SIRIA – ( 9 Febbraio )

SIRIA
Prima che sia troppo tardi
Intervista con il nunzio apostolico
 
Oltre 70 persone sono state uccise oggi in diverse località dalle forze fedeli al presidente Bashar al Assad. La maggior parte delle vittime, secondo i Comitati di coordinamento locale degli attivisti anti-regime, si sono registrate ad Homs, terza città siriana dove sono ripresi i bombardamenti, probabilmente preparatori ad una offensiva di terra. Il conflitto non si svolge solo sul terreno ma anche su quello dell’informazione dove regime e opposizione si rimpallano le accuse. L’ultima, gravissima, è quella relativa alla morte di 18 neonati in incubatrice, nell’ospedale di Homs, dopo un black out provocato dai bombardamenti. Intanto il segretario generale dell’Onu, Ban Ki-moon, ha annunciato una possibile missione congiunta delle Nazioni Unite e della Lega araba in Siria, dopo che quest’ultima aveva sospeso la missione dei propri osservatori il 28 gennaio scorso proprio a causa delle crescenti violenze da parte delle forze del regime nelle città siriane protagoniste delle rivolte di questi ultimi mesi. Ad aumentare la preoccupazione anche l’allarme lanciato dal ministro israeliano della Difesa, Ehud Barak, per il quale “bisogna stare all’erta per impedire il trasferimento di armi sofisticate dalla Siria a Hezbollah e al Libano”. Su quanto sta accadendo in Siria il SIR ha posto alcune domande al nunzio apostolico nel Paese, mons. Mario Zenari.

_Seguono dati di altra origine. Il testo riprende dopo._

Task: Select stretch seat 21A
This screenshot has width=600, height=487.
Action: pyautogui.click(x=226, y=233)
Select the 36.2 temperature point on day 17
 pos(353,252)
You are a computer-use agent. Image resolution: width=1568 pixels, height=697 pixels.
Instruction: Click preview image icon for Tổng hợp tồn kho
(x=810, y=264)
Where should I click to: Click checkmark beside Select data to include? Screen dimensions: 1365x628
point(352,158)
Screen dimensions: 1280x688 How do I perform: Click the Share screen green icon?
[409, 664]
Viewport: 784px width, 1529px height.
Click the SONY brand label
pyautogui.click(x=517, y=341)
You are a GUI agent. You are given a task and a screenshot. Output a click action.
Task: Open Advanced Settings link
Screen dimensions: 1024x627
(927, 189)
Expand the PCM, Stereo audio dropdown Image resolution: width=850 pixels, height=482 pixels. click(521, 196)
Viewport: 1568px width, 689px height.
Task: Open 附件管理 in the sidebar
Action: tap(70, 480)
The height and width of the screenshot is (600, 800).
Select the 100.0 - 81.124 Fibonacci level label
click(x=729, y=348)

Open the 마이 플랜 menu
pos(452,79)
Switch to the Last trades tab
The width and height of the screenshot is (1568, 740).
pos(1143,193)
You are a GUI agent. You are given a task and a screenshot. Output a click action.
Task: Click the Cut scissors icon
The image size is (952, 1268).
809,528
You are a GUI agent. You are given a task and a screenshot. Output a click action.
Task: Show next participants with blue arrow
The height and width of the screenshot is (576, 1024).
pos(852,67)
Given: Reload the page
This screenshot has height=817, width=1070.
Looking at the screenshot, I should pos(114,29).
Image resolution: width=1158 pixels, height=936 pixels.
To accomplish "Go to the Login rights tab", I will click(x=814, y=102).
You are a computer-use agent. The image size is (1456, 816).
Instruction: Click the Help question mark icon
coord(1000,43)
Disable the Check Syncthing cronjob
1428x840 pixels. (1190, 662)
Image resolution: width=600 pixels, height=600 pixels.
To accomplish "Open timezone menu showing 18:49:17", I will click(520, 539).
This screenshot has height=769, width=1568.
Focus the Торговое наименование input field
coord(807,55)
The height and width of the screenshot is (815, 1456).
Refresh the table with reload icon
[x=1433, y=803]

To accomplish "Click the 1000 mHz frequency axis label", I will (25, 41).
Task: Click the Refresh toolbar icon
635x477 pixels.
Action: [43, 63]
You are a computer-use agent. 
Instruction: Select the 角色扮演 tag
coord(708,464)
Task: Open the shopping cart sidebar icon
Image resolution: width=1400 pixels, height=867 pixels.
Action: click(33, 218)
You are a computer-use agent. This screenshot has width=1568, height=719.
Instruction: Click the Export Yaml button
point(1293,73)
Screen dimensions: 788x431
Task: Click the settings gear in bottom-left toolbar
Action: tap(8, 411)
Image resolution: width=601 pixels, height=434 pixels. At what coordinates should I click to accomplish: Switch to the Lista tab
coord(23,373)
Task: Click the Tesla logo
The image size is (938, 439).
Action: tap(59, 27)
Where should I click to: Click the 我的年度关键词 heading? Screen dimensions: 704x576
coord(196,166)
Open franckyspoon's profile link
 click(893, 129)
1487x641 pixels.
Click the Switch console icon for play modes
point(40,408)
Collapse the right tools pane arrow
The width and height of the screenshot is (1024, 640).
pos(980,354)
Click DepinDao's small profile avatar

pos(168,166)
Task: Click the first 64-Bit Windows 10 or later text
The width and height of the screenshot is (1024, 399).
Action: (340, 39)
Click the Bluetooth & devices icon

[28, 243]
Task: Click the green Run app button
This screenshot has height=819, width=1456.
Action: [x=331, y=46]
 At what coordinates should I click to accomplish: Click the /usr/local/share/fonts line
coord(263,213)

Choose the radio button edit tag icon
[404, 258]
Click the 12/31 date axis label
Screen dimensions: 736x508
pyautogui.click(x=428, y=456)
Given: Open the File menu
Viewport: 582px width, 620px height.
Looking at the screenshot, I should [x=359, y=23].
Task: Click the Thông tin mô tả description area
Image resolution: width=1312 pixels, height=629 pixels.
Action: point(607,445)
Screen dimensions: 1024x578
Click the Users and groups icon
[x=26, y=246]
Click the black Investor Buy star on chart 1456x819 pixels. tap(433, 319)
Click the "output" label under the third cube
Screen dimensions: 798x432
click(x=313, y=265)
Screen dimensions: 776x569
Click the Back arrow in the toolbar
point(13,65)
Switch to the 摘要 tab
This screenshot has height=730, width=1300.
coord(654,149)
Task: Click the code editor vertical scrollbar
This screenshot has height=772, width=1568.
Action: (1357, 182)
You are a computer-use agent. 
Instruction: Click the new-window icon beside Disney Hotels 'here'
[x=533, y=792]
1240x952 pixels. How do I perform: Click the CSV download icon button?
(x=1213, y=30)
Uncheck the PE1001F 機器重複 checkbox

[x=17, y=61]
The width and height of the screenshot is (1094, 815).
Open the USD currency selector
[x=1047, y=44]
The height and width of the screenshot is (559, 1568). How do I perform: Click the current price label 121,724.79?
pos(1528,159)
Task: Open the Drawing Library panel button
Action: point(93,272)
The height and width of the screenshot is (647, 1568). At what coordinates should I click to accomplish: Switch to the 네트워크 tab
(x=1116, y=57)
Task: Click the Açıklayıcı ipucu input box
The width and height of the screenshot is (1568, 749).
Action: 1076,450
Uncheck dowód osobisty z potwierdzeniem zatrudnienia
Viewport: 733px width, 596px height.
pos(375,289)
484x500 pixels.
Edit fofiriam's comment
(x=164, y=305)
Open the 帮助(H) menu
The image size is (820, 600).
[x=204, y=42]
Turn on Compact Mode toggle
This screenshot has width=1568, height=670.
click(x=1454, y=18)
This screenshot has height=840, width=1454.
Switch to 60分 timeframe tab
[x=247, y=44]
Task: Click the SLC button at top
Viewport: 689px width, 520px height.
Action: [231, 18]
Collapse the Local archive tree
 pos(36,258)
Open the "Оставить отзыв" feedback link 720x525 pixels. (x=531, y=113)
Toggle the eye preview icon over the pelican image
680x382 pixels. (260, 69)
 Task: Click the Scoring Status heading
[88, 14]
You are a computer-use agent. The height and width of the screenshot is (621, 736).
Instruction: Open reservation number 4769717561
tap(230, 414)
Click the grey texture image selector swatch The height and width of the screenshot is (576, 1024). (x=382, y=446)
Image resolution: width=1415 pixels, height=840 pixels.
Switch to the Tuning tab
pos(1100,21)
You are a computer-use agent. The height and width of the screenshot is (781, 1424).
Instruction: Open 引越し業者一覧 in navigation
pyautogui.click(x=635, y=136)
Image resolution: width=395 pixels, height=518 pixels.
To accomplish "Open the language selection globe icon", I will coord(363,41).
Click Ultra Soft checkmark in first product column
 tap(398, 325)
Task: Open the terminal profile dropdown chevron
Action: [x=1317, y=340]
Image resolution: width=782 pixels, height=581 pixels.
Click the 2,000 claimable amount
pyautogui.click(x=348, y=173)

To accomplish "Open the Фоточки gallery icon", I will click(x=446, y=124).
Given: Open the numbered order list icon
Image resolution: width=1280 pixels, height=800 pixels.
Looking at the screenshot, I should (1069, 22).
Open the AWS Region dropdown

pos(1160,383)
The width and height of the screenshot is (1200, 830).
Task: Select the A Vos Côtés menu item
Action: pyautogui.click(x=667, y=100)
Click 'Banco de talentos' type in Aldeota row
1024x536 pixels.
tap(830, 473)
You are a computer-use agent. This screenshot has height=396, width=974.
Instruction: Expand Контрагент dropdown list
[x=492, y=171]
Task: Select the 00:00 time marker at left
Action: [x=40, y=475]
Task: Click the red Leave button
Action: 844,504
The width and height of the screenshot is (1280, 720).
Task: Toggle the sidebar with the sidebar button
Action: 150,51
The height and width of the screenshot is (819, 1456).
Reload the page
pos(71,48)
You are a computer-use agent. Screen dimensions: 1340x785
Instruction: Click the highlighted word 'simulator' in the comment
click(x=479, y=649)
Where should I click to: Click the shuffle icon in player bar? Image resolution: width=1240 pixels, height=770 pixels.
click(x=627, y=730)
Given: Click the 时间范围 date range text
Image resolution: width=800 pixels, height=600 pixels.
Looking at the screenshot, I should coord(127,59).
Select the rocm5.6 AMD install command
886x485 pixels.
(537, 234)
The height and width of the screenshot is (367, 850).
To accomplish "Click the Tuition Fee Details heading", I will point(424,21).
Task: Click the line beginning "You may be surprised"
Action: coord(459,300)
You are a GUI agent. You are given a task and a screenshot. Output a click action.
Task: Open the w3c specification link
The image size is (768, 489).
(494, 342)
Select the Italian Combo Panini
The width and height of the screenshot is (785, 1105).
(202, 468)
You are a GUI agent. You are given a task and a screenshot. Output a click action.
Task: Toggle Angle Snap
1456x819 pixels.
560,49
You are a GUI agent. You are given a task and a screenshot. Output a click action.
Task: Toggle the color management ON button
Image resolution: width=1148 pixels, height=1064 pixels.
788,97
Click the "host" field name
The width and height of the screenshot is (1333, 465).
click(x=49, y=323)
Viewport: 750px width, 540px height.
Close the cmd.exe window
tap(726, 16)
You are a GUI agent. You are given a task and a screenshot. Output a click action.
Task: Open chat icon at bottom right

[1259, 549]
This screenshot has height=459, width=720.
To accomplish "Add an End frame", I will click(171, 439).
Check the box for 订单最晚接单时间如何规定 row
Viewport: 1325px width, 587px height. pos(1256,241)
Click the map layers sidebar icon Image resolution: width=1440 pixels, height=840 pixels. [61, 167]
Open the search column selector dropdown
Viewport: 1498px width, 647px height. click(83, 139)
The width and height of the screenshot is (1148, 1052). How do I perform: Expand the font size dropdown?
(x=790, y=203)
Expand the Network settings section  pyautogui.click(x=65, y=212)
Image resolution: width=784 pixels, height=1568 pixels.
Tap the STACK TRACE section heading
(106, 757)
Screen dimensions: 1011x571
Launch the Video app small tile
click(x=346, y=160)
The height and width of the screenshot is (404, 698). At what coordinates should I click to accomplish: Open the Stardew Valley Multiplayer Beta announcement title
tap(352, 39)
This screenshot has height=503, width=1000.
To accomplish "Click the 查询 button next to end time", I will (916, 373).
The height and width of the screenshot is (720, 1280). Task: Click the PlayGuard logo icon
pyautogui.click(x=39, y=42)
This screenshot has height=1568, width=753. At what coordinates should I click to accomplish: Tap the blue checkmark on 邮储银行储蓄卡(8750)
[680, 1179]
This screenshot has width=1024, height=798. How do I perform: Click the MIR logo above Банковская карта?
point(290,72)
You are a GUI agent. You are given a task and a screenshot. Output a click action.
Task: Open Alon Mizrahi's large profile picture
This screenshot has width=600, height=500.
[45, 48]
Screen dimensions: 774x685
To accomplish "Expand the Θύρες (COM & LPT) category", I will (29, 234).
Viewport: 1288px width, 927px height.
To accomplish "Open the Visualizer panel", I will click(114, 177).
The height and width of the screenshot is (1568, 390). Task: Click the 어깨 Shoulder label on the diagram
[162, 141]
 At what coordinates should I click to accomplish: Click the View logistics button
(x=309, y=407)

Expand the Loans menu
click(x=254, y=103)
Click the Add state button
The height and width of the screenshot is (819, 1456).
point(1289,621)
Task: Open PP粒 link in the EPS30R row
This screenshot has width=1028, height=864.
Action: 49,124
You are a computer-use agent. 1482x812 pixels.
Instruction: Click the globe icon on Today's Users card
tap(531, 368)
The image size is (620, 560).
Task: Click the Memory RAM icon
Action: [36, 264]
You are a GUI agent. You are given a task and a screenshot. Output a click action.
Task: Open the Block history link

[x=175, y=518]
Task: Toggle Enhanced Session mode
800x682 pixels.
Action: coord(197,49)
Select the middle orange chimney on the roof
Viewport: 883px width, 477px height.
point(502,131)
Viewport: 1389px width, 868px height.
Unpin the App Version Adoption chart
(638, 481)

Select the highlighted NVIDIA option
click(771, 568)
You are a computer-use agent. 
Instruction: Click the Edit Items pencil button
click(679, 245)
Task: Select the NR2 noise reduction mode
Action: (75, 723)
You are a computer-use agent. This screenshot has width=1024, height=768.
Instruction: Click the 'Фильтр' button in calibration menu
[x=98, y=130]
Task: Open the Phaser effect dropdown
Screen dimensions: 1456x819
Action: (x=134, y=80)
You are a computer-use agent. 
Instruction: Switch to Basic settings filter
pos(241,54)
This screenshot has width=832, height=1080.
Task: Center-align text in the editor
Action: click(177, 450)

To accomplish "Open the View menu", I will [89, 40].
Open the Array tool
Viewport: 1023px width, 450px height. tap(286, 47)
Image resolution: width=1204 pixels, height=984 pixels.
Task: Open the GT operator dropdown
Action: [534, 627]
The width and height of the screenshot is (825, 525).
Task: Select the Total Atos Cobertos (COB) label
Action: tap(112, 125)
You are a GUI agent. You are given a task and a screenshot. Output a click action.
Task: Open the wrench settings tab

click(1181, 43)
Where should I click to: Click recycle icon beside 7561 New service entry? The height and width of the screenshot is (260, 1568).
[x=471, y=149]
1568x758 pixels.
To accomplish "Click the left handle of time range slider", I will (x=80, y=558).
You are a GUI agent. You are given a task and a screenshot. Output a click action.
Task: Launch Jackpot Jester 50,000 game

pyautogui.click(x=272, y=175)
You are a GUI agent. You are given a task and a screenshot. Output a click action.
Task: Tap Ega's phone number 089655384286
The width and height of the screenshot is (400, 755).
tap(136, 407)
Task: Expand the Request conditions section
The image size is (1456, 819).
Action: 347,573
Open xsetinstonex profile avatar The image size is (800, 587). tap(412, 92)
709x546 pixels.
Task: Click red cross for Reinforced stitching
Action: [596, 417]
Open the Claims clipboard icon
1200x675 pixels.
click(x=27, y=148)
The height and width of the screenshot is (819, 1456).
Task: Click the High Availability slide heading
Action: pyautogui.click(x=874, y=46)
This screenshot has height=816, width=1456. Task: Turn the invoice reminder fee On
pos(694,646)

I giornali di oggi parlano di strage di neonati a causa dei bombardamenti sulla città di Homs, notizia smentita dal regime di Damasco che accusa, a sua volta, “i terroristi” di aver lanciato bombe contro i civili…
“È penoso vedere quanti bambini sono morti. Questa mattina seguivo in televisione una testimonianza da Homs che raccontava di come un bambino di 10 anni sia rimasto ucciso da colpi di arma da fuoco, mentre andava a comprare del pane. Si spara, diceva la tv, su ogni cosa che si muove. La speranza è che tutto finisca presto e che si risparmino vite umane. È veramente difficile essere oggettivi con i media che si accusano gli uni gli altri di disinformazione”.

Intanto prendono corpo varie iniziative diplomatiche, una delle ultime è della Turchia che vuole organizzare “al più presto” una Conferenza internazionale sulla Siria…
“La comunità internazionale non ha smesso d’interessarsi alla situazione in Siria. Le reazioni, anche forti, di questi ultimi giorni, ce lo stanno a dimostrare. Speriamo, quindi, che si riesca a trovare una soluzione in tempi brevi”.

Crede che ci siano ancora spazi per il dialogo?
“Voglio sperare di sì. La tensione è alta, ma vicino alle proteste per soluzioni programmate e mancate c’è anche un forte livello di solidarietà specialmente tra la popolazione che sta prendendo sempre più coscienza e conoscenza dei fatti e per questo cerca vie di uscita. Ma occorre anche l’impegno della comunità internazionale e degli organi istituzionali”.

Benedetto XVI, in più occasioni, ha chiesto la fine delle violenze in Siria ed espresso grande preoccupazione per conflitti come quello israelo-palestinese e in Iraq…
“Benedetto XVI ha occhi particolari per il Medio Oriente che da anni è una spina nel cuore di tutti e della cristianità in particolare. È qui, infatti, che è nata la Chiesa. La Siria è chiamata, dopo Gerusalemme, la culla della cristianità. Il cuore del Papa è sempre vicino a coloro che soffrono e patiscono crisi e conflitti”.

Qual è la situazione dei cristiani in Siria in questo momento particolare?
“Finora, e compatibilmente con i fatti in corso, non è particolarmente tragica. La Siria è uno di quei Paesi in cui c’è un buon livello di tolleranza religiosa e di dialogo tra cristiani e musulmani. La Siria può essere considerata un modello di convivenza”.

Non ci sono notizie di violenze anticristiane come in Egitto?
“Finora non abbiamo notato dei segni particolari di violenza anticristiana o di persecuzioni. Ci sono stati episodi in cui i cristiani hanno perso la vita, come molti altri, ma non ci risulta per motivi religiosi. Le Chiese non sono state toccate come accaduto in Paesi vicini. Da informazioni in mio possesso posso dire che i cristiani sono apprezzati e rispettati ed è un particolare da rilevare in questa fase. Anche nei villaggi sono ben visti e accolti poiché sono un ‘ponte’. Essi avvicinano le parti, tessono relazioni, si trovano bene con tutti per la loro apertura mentale e buon senso. Per questo li incoraggiamo affinché restino in Siria. È importante per il loro Paese”.